Introduction

FIVE DECADES AFTER its last combat mission was flown in April 1945, the U.S. Eighth Army Air Force’s role in winning the Allied victory over Nazi Germany is well recognized. Historians consider it the air force that was responsible for breaking the back of the German Luftwaffe in the spring of 1944. Together with British Bomber Command, it is also credited by Albert Speer, Nazi Minister of Armaments and Munitions, with creating a “second front” in the West long before D-Day. Finally, there is no question that the Eighth crippled vital enemy war industries, especially during the “oil campaign” against German petroleum resources that ran from May 1944 through March 1945.

Significant though these accomplishments are, they do not account in full for the place the Eighth occupies as one of the most famous military organizations in the annals of armed conflict, for military greatness is measured not only by an army’s ability to win battles. When necessary, its soldiers must also show the capacity to sustain great loss and still return to the fight. Here, too, in the half-year running from mid-1943 to early 1944, the Eighth was tested and not found wanting. This was before the ascendancy of the long-range P-51 Mustang escort fighter, when the Eighth’s major assets were the ruggedness of the B-17 and the incredible courage and tenacity of its bomber crews. These crews endured bloody reversals and heartbreaking losses attempting to vindicate the concept of “daylight precision bombing” on unescorted deep penetration raids into Germany. Their perseverance was, by any reckoning, a major factor in the Eighth’s ultimate triumph. Their collective experience constitutes an epic whose heroic dimensions cannot be denied.

This is the story of one of the B-17 crews that flew during this critical time of the war. Its outline and primary source is the marvelous wartime diary of the crew’s navigator, Elmer L. Brown, Jr. Major portions of his diary are reproduced, with minor editing, just as he wrote them during the dark and difficult days of his crew’s tour in the Eighth from August 1943 through February 1944. His account of the crew’s missions is supplemented by the writings and recollections of five other crewmembers: the pilot, Robert J. Hullar; the copilot, Wilbur Klint; the radioman, George F. Hoyt; the ball turret gunner, Norman A. Sampson; and the tail gunner, Merlin D. Miller. Additional materials have been supplied by other crewmembers or their families: the bombardier, James E. McCormick; the engineer and top turret gunner, Dale W. Rice; the right waist gunner, Charles H. Marson; and the left waist gunner, Charles “Pete” Fullem.

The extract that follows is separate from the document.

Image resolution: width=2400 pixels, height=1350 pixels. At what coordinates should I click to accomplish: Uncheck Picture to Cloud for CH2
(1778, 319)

This book also tells part of the history of the group to which the crew was assigned, the famous 303rd “Hell’s Angels” Bombardment Group (H). It contains the recollections of many individuals mentioned in Brown’s diary and the experiences of others who took part in the same battles with him and the rest of Hullar’s crew high in the skies over wartime Germany.

Through the words of these men, supplemented by the official records of the 303rd Bomb Group and other pertinent Eighth Air Force sources, you will learn first hand what it was like to take the famous Flying Fortress into combat during the worst period of America’s air war against the Germans.